Testers are Human. They Do Not Always Get it Right.
One of the most contentious parts of working in the security industry is antimalware testing. I used to joke that the reason antimalware testers are so arrogant is because antimalware researchers created them in their own image. Relationships between the testers and vendors have improved quite a bit in the past few years, but there still is a lot of friction. Scoring poorly on a test not only affects sales, but when the reason for the poor score was due to mistakes in testing, users do not get the quality of information they need to properly compare products.
Unfortunately, antimalware testing is really, really hard to get right. And it is not because of incompetence. You will never hear me say, or even imply, that testers are incompetent. The reason that testing is so hard to get right is because antimalware products have become so complex. There are interdependencies on cloud-based protections, reputation systems, whitelisting and blacklisting, scanning and remediation, and in some cases, like ours, system rollback. Additionally, sample acquisition and selection are problematic.
In the past, I have seen some serious mistakes resulting in products offering high-quality protection appear mediocre or worse. For vendors, a deeper problem arises when trying to dispute the test results. The public tends to think that testers always get it right and that vendors are just whining because they didn’t receive the score they thought their product deserved. No vendor was ever acquitted of a bad test in the court of public opinion.
In coming blogs, I will discuss some of the challenges testers face, and the impact these have on accurately presenting the information needed to make informed choices when selecting security software. As a former research director for a test lab, I dealt with issues, like the selection of samples, that could seriously impact reported results. Sample selection and acquisition is much more difficult than it would seem. When you see vendors score 100 percent, then the sample selection was too small.

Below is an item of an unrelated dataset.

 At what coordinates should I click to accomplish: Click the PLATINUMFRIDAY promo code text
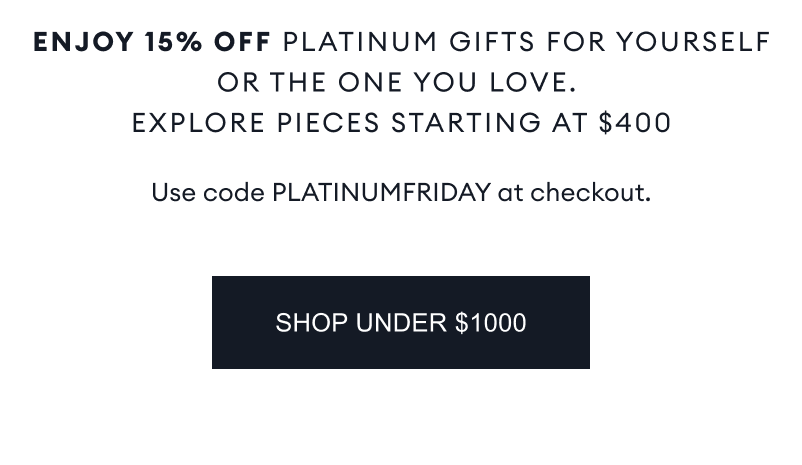[381, 192]
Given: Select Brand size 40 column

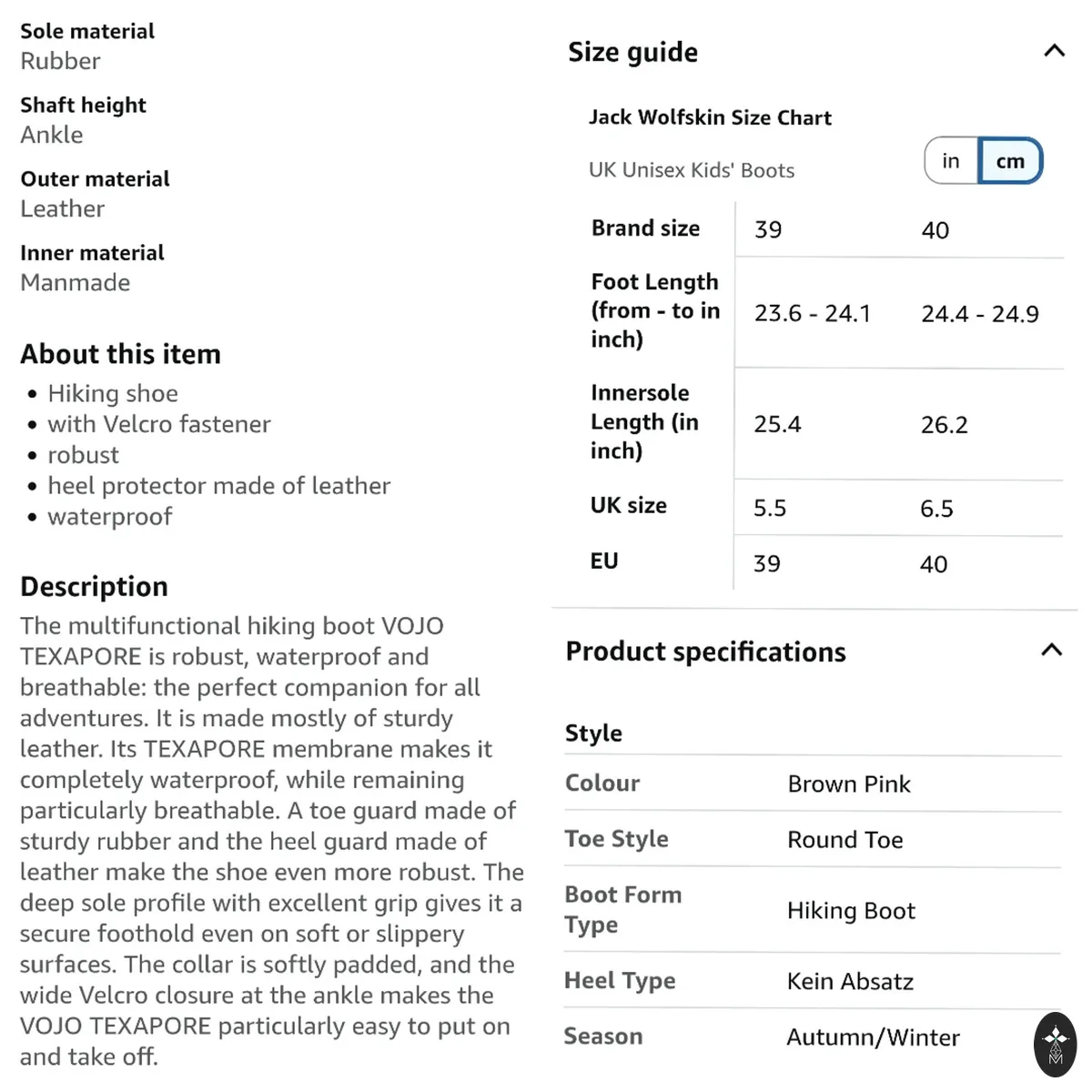Looking at the screenshot, I should point(935,230).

When measuring performance, the ratio of file types (exe, .bmp, .mp3, .docx, etc.), as well as compression methods used in the file set, make a huge difference in real-world performance results. Even the files selected for false positive testing can affect the perceived quality of a product. Which is more important, detection of a file we see attacking tens of thousands of users, or the file we saw three times six months ago and never again? Given equal protection scores, would you rather have a product with one false positive or one with three false positives? These are a few of the issues that affect the quality of testing and understanding of what was actually tested. Believe it or not, one of the biggest problems with testing is not the results, it is the lack of meaningful analysis.